-- YOUR GOAL --
Omitting every picture, copy the lines from the one that contains "Where should I click to: Click the back" through the last line of the records below, exactly and with nothing added.

[[ AVAILABLE DATA open ]]

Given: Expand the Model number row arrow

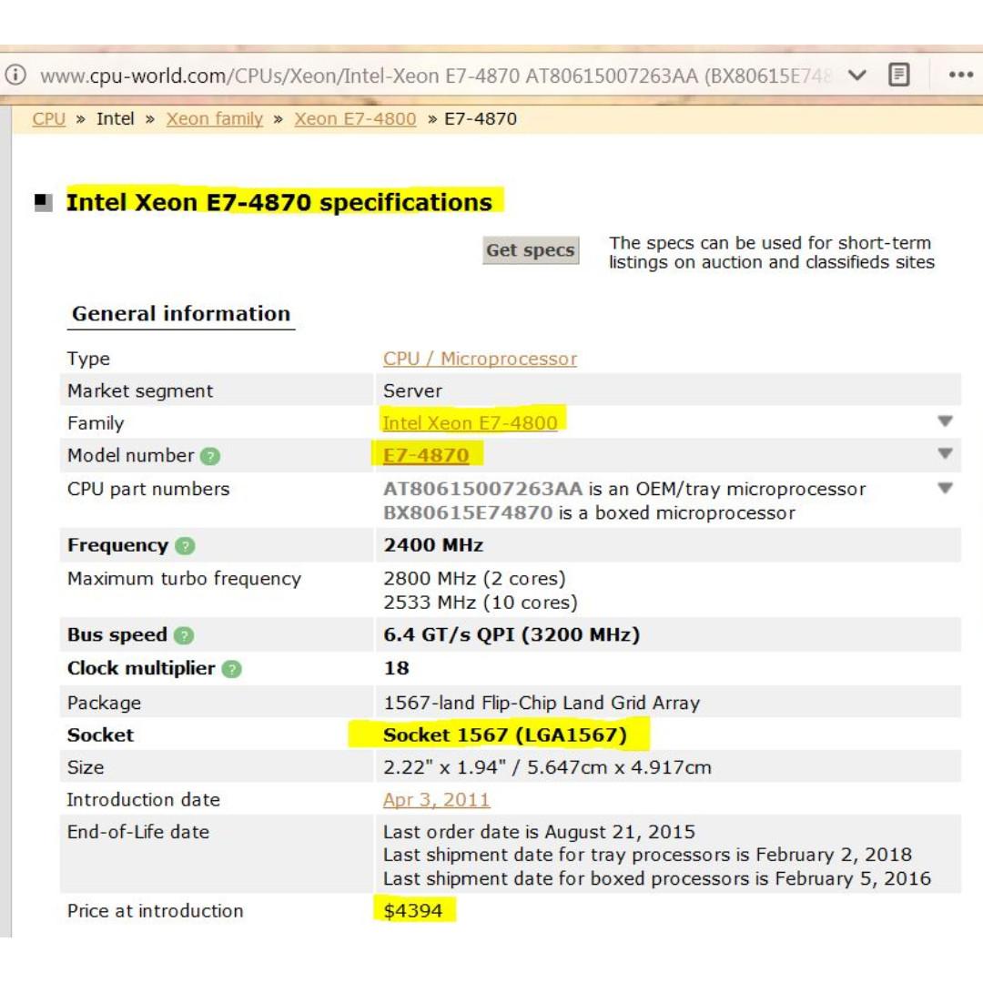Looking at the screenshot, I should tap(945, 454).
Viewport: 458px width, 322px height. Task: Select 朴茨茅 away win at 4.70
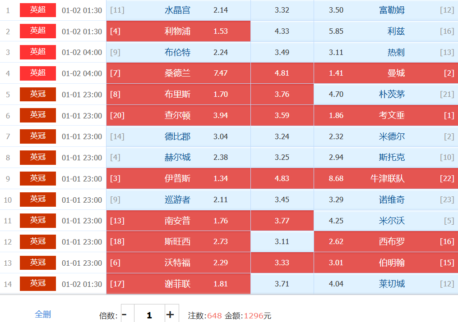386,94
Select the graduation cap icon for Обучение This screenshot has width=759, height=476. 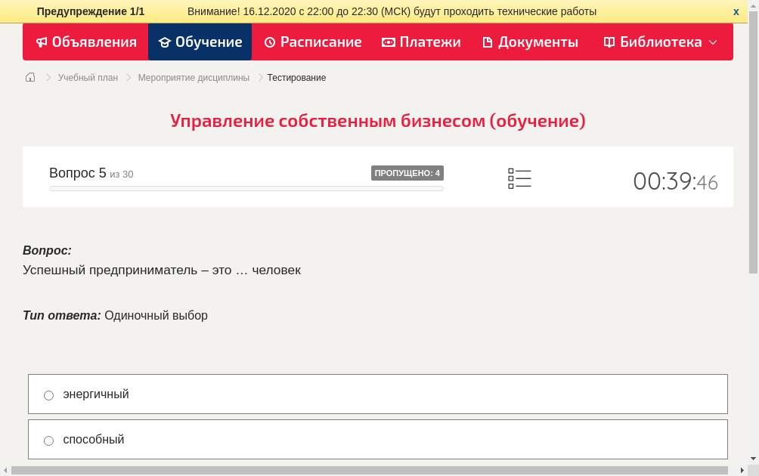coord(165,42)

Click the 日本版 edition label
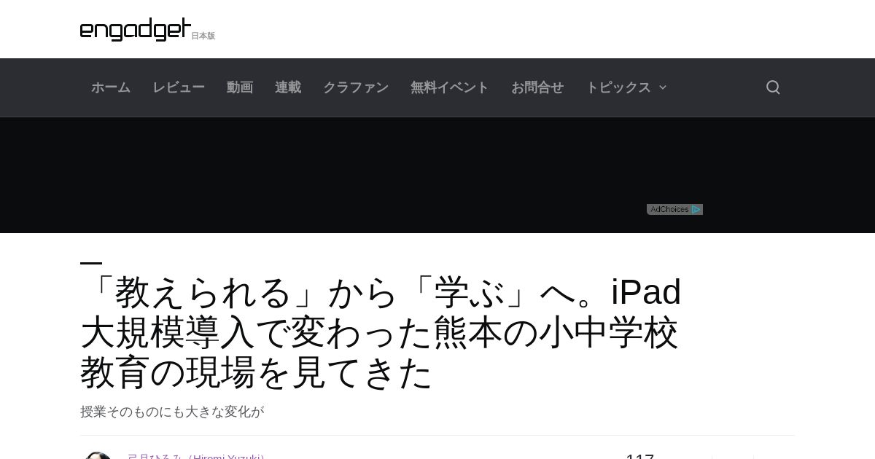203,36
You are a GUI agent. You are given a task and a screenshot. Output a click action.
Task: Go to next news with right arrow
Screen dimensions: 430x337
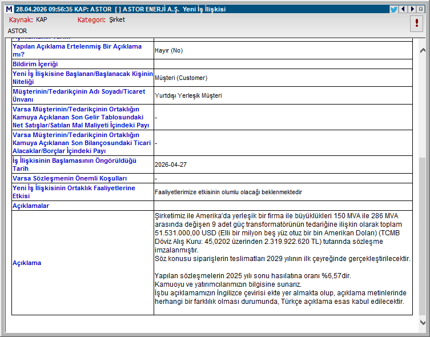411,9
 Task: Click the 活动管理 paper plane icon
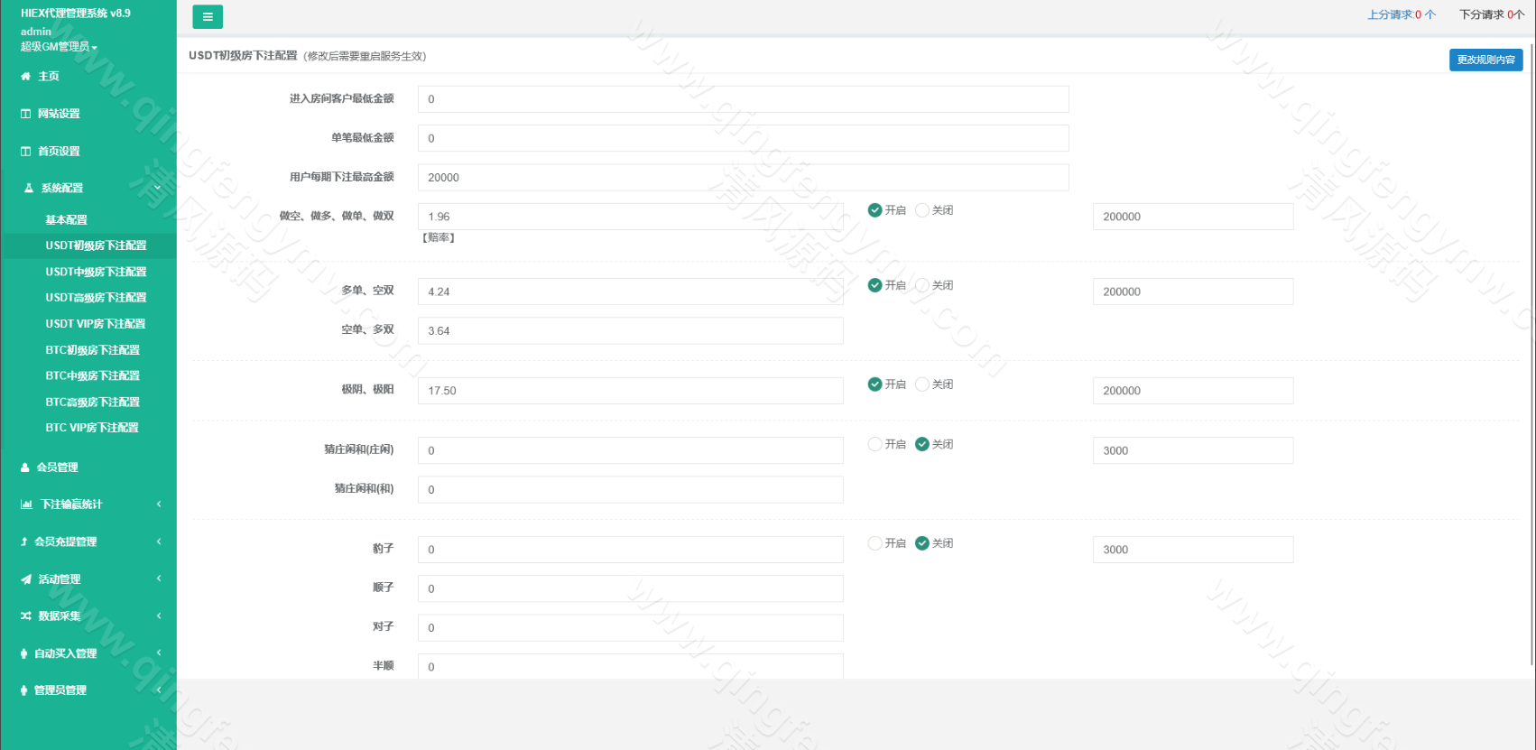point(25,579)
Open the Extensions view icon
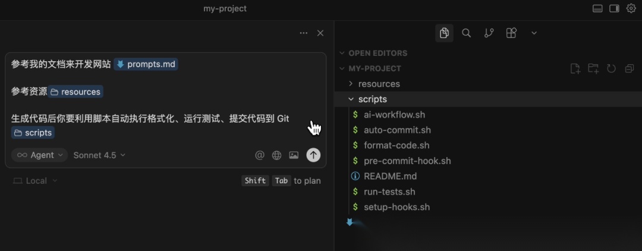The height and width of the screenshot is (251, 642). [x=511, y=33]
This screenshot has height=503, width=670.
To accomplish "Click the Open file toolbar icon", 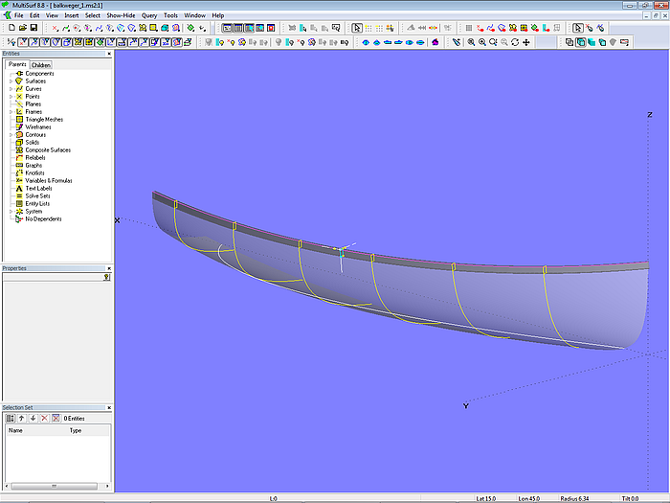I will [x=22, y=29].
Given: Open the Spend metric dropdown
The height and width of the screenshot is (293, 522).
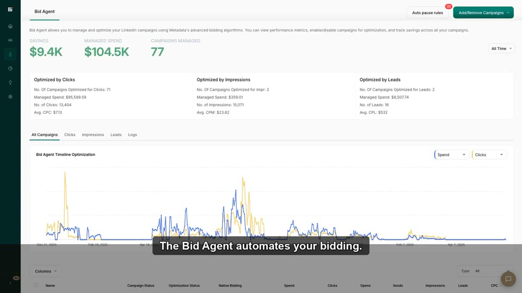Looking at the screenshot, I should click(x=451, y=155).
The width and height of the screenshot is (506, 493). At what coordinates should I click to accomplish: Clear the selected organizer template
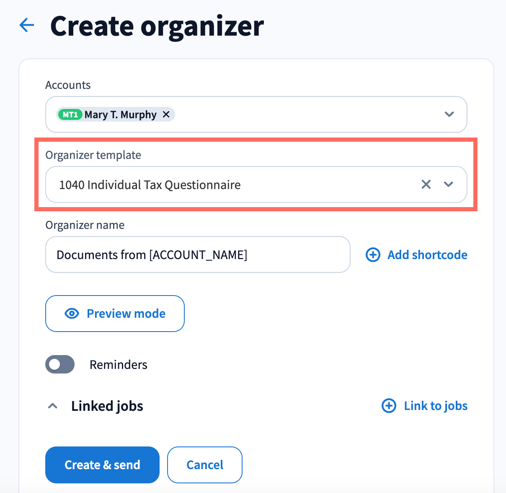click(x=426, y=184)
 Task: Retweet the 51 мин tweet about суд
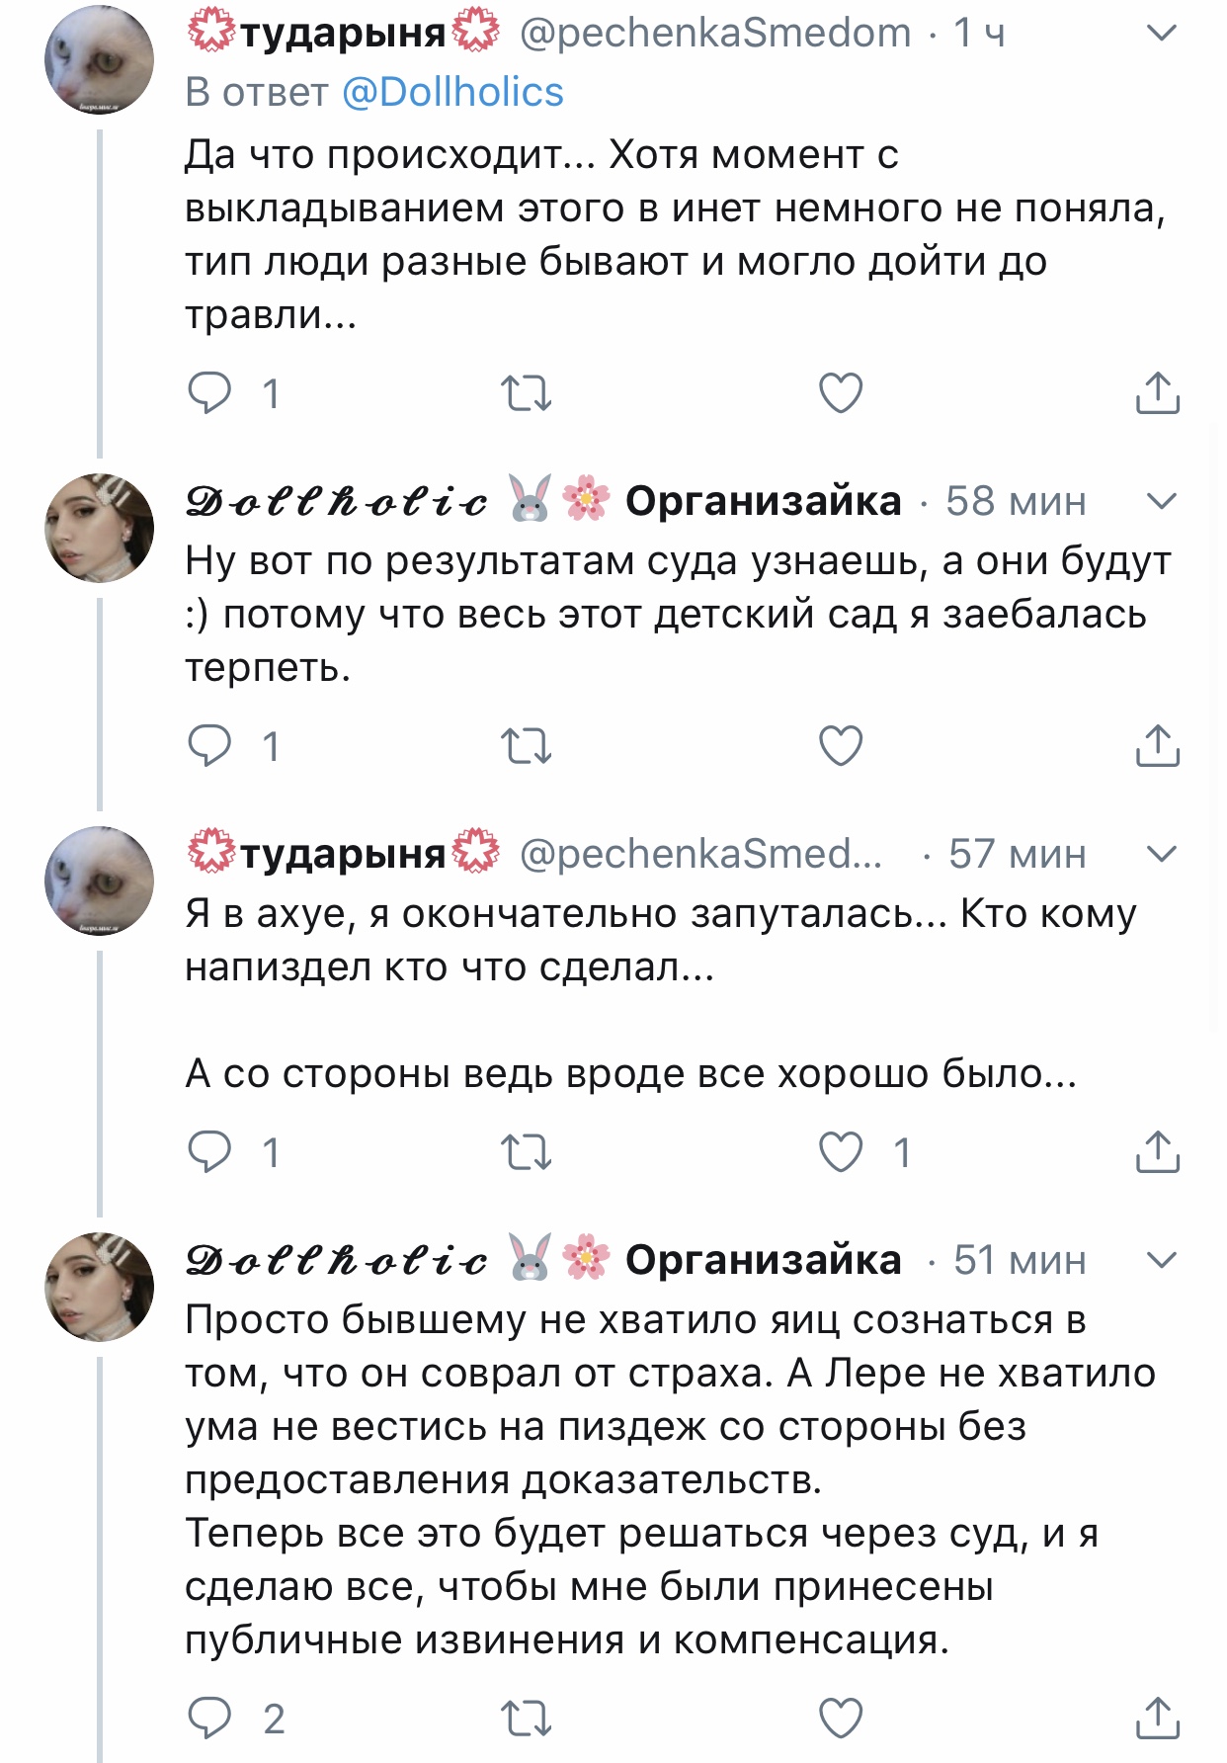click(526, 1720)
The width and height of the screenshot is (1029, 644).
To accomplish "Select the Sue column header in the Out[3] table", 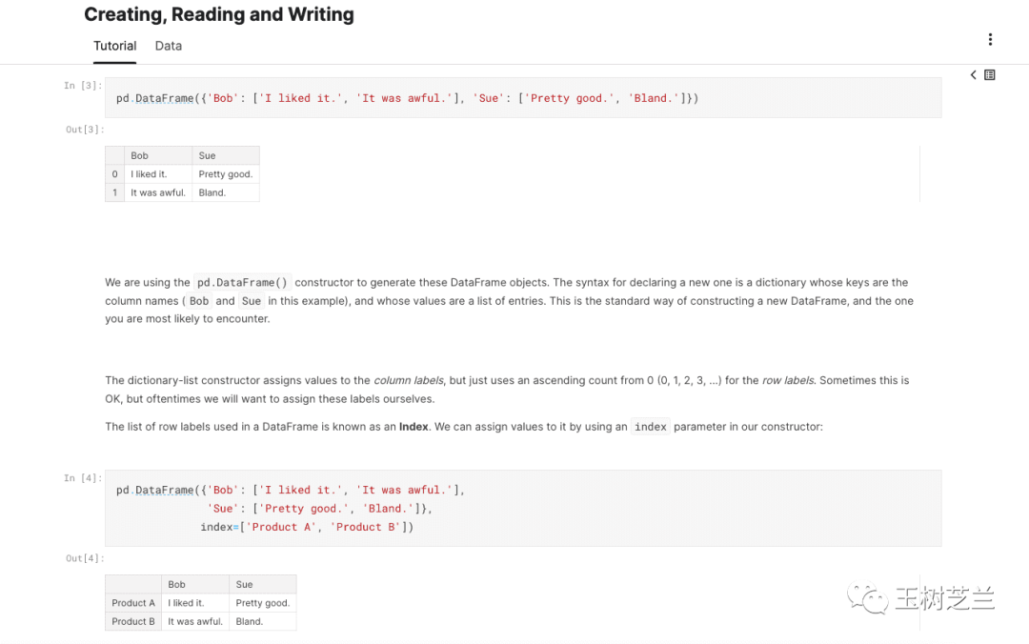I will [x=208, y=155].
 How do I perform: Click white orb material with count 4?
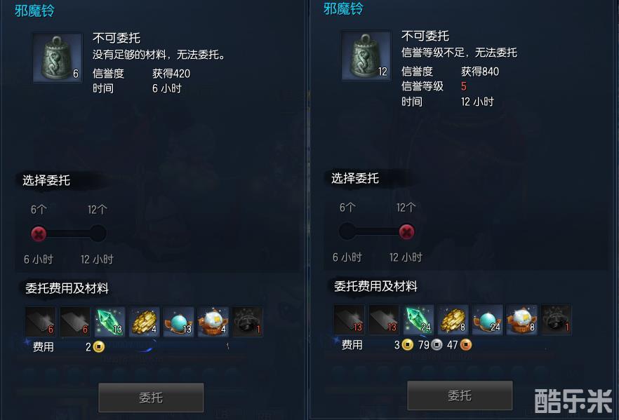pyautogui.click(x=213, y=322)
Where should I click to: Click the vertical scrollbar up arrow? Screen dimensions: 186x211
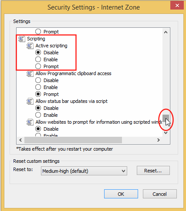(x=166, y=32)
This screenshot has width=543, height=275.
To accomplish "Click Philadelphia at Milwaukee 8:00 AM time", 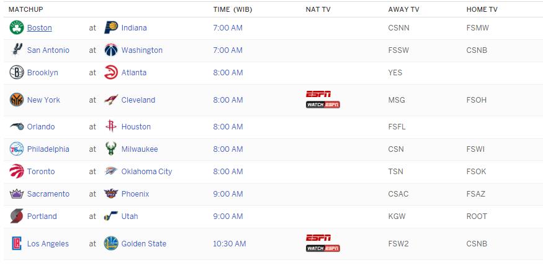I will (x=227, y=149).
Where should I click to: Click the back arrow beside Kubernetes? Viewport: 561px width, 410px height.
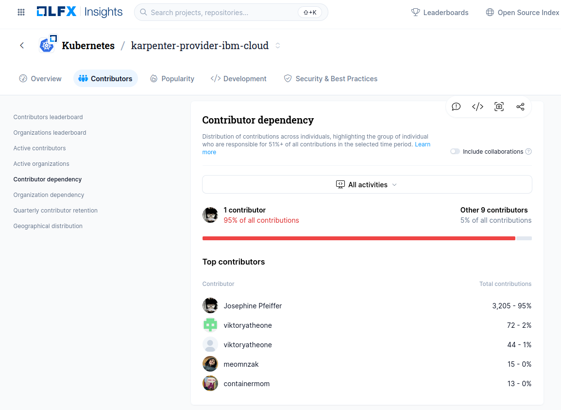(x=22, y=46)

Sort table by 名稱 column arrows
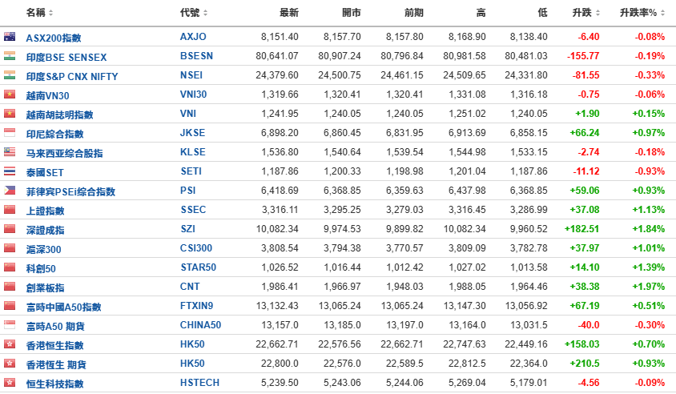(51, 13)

[[ AVAILABLE DATA closed ]]

-- OUTPUT FOR THIS EXERCISE --
Where should I click to: Click the back arrow beside Kubernetes? Viewport: 561px width, 410px height.
(x=22, y=46)

Sort table by 名稱 column arrows
(51, 13)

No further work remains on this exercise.